DATASET EXCERPTS ->
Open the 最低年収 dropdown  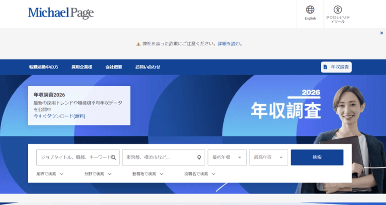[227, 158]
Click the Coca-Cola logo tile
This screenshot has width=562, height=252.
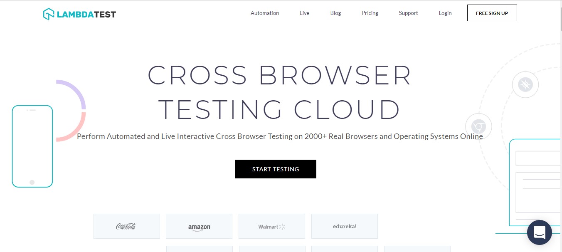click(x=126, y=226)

--

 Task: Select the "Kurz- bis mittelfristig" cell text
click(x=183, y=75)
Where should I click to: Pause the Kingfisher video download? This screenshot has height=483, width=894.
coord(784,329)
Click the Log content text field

WHAT TO WORK ON ->
Give an exact copy of the lines above from the line with "Where should I" up to and including the line with "Click the Log content text field", and leave everything else out.

OUTPUT BELOW ->
Where should I click to: Pause the Kingfisher video download? This screenshot has height=483, width=894.
coord(784,329)
Click the Log content text field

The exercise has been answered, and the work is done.